Additional testing by the researchers found that mutation to the TUBA4A gene was, in fact, associated with ALS. TUBA4A encodes for the Tubulin Alpha 4A protein and is found in all human tissue with its highest levels of expression in the brain. In nerve cells, TUBA4A is responsible for moving vital building blocks from one part of the cell to another. Specifically, TUBA4A helps build the microtubule network, one of the most important structural components of the nerve cell. The researchers found that the mutated TUBA4A protein is toxic to the neuron by weakening the entire microtubule network.

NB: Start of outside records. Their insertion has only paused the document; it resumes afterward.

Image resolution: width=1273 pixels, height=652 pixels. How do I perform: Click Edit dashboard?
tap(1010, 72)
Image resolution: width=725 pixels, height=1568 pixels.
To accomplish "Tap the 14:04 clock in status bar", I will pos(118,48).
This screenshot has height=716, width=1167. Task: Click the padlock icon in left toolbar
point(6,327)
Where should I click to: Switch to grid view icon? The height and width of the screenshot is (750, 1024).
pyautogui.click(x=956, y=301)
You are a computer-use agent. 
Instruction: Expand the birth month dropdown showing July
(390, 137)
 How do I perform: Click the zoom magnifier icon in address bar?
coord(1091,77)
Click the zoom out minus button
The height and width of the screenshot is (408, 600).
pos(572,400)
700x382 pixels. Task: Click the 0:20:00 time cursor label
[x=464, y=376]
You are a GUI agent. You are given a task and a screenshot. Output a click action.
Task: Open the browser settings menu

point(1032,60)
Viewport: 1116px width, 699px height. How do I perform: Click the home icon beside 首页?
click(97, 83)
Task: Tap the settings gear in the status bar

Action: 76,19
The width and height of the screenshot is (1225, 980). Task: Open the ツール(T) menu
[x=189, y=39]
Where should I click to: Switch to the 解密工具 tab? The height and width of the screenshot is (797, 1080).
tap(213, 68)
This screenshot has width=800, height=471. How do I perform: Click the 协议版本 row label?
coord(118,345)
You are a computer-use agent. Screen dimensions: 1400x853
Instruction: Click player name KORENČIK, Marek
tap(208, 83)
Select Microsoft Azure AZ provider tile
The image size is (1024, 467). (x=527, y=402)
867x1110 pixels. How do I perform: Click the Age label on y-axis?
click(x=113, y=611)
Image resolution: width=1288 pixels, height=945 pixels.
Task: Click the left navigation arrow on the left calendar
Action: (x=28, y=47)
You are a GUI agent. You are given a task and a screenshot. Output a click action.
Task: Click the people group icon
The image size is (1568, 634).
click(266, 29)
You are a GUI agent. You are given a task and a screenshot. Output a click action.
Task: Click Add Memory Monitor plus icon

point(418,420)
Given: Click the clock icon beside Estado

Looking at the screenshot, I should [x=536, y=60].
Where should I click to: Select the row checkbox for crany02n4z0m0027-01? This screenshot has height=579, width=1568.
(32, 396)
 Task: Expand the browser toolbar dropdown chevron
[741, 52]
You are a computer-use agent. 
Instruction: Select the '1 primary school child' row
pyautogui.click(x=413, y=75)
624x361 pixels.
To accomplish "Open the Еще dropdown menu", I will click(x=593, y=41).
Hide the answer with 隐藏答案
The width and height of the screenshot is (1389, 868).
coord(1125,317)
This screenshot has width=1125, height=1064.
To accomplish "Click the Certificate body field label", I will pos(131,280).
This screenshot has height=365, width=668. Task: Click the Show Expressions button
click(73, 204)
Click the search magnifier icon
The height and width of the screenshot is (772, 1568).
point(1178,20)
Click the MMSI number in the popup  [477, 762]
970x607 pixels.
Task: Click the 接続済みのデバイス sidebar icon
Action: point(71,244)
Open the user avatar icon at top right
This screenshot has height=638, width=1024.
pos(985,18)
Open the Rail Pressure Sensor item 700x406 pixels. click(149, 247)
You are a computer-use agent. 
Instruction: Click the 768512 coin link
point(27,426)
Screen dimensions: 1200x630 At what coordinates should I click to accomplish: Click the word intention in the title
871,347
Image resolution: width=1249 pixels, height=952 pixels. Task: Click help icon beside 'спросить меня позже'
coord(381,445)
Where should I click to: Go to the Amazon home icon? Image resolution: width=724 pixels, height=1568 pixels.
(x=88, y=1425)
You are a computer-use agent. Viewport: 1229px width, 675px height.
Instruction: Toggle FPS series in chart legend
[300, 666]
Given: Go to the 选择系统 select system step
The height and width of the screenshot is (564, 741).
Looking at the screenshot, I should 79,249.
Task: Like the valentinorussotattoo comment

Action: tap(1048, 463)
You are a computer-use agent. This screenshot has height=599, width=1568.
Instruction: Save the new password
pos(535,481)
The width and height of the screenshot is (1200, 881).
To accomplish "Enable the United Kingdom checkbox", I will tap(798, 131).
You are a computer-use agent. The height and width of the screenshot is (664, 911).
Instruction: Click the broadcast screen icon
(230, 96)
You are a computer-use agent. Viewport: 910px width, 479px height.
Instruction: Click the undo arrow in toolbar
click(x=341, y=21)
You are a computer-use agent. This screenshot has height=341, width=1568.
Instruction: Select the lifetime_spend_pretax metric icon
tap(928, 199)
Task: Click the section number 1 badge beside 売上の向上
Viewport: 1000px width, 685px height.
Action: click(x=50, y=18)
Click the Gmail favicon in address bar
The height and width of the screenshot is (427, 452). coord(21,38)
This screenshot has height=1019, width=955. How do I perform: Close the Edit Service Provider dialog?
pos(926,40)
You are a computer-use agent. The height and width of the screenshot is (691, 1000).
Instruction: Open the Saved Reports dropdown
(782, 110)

ALS is a progressive, neurodegenerative disorder affecting the motor neurons in the central nervous system. As motor neurons die, the brain's ability to send signals to the body's muscles is compromised. This leads to loss of voluntary muscle movement, paralysis and eventually respiratory failure. The cause of most cases of ALS is not known. Approximately 10 percent of cases are inherited. Though investigators at UMMS and elsewhere have identified several genes shown to cause inherited or familial ALS, nearly one-third of these cases have an unknown genetic cause.
The ongoing efforts from the ALS research community to sequence thousands of patient genomes through large international collaborations such as this will be an invaluable resource to identifying new disease-causing genes and pathways that could potentially be targeted for therapeutic intervention.